Document Creation: [5/12/2024]. Last Edited: [10/12/2024]. Authors: [Luk Gvozdenac].
Document Code: [PE-1]. Effective Date: [10/12/2024]. Expiry Date: [10/12/2025].
Pose Estimation and Matching Project
This project focuses on pose estimation and matching using OpenCV’s DNN (Deep Neural Network) module with a pre-trained TensorFlow model. The primary goal is to detect and classify human poses in images and videos, and to compare the similarity between different poses.
Summary
Libraries Used
os
cv2
(OpenCV)matplotlib.pyplot
numpy
pandas
time
torch
Key Components
- YOLO Model Loading: The YOLO model is loaded using
torch.hub.load
. - Pose Estimation Parameters: Parameters such as input width, height, and threshold are defined.
- Body Parts and Pose Pairs: Dictionaries and lists defining body parts and their connections.
- Image Processing: Images are read, processed, and displayed using OpenCV and Matplotlib.
- Data Collection: Data such as frame number, processing time, detected keypoints, and confidence scores are collected and saved to a CSV file.
- Pose Classification: Functions to classify poses based on detected keypoints.
- Video Processing: Real-time pose estimation on video feeds using OpenCV.
- Pose Matching: Functions to calculate the similarity between poses in two images.
Documentation
Functions
classify_pose(points)
Classifies the pose based on keypoints.
yolo_pose_estimation(image)
Performs pose estimation using the YOLO model.

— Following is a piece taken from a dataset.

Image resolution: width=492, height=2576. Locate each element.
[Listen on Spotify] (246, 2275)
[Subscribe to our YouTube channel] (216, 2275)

pose_estimation(frame, frame_id)
Estimates the pose in a given frame and returns the processed frame and pose label.
pose_estimation(frame)
Estimates the pose in a given frame using OpenCV’s DNN module.
euclidean_distance(point1, point2)
Calculates the Euclidean distance between two points.
calculate_similarity_percentage(keypoints1, keypoints2, max_distance=200)
Calculates the similarity percentage between two sets of keypoints.
resize_to_same_height(img1, img2)
Resizes two images to have the same height.
Data Collection
Data is collected for each frame and saved to a CSV file for further analysis.
Real-Time Processing
Real-time pose estimation is performed on video feeds, with the results displayed in real-time.
Pose Matching
The similarity between poses in two images is calculated and displayed.
Usage
- Image Processing: Load and process images to estimate poses and classify them.
- Video Processing: Perform real-time pose estimation on video feeds.
- Pose Matching: Compare the similarity between poses in two images.
Conclusion
This project provides a comprehensive solution for pose estimation and matching using deep learning techniques. It can be applied to various domains such as sports analytics, fitness applications, and human-computer interaction.